[Task details]:
Tell me how many lines in the entries below contain the word "agent"; reply with the number and nothing else.

[Data shown]:

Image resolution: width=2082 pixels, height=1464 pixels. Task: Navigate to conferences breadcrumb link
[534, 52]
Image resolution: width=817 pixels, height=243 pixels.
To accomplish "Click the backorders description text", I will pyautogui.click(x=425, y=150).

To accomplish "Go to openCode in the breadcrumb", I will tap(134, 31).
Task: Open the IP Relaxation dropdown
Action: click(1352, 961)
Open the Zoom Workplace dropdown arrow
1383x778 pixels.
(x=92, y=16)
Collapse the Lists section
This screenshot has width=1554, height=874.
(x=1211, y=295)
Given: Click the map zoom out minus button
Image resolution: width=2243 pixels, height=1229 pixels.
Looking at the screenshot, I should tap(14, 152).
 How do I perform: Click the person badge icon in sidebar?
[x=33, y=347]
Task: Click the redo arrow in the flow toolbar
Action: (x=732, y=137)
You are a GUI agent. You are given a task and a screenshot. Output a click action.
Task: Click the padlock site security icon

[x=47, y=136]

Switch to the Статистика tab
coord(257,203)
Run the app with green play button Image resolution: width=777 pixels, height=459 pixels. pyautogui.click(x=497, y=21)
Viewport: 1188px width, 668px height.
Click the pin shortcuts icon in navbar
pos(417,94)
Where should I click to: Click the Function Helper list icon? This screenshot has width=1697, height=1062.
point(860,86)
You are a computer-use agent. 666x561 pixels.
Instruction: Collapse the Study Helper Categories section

[Response area]:
2